抜粋:
バースプラン用紙の様式は施設によってさまざまであるが,妊婦が出産への想いを自由に記載できることを重視した結果,空白が多く,A4用紙1枚に記入例の一文が添えられる程度のものもある。このような様式のバースプランに関して佐藤らは,バースプラン用紙がほとんど白紙のまま提出されることや,医療従事者に依存する内容の記載であることが多く,また,添付されている例文の内容がそのまま記載され,妊婦独自の想いが記入されていることが少ない,と問題点を指摘している3)。
実際,妊婦からは「何を書いていいか分からない」「考えても文章化が困難」という困惑の声が上がっていることが報告されている4)。筆者がこれまで目にしてきたバースプランも,やはり妊婦が自分の言葉で書いていると評価しづらいものは多く,「陣痛室には実母と夫以外入れてほしくない。会陰切開はしたくない。カンガルーケアをやりたい」といった紋切り型の内容や,医療従事者に期待するサービスの羅列のようなものが多いように感じていた。このような現状に関して戸田は,出産に対する知識のない初産婦にとって,バースプランとして出産に対する希望を自由に書くこと自体が困難であると述べており5),実際,希望するケアを列挙するだけでも努力が必要であることは理解できる。

課題:
[A] バースプランについての抜粋によると、戸田は初産婦にとって何が困難であると述べていますか。
[B] バースプランについての抜粋の続きを書いてください。

データ一覧:

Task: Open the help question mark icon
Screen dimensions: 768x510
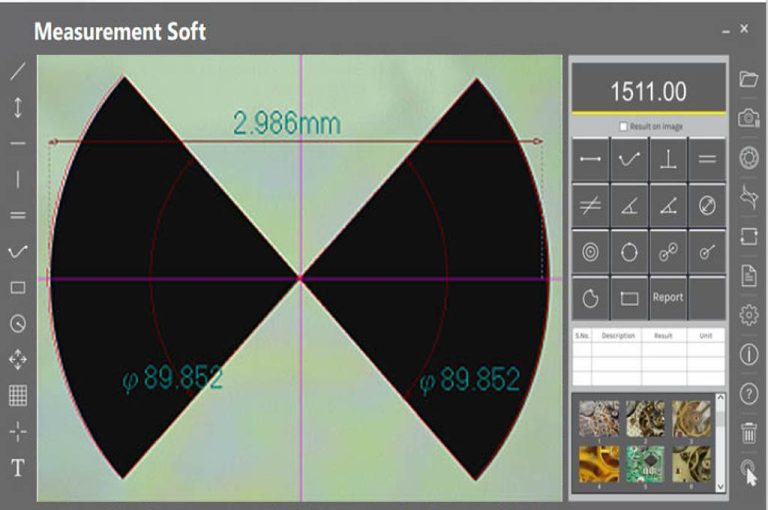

解答:
[A] 出産に対する希望をバースプランとして自由に書くこと自体が困難であると述べています。

[B]
しかし,このようなバースプランが本当に出産の主体性を引き出すことや,出産の満足度を高めることにつながるのだろうか。細切れの要望の列挙から一歩進めて,妊婦が出産全体の経過を理解した上で,分娩各期に自分がどのように行動するか,妊婦自身を主語にしたバースプランを立案することで,より主体的で満足な出産に近づけられるのではないだろうか。
このような問題意識を持ったことから,出産に関する知識や具体的なイメージを持たない初産婦が,出産全体の流れを理解し,出産中の行動を具体的にイメージできるバースプランの立案支援を行った。本稿ではその取り組みについて報告する。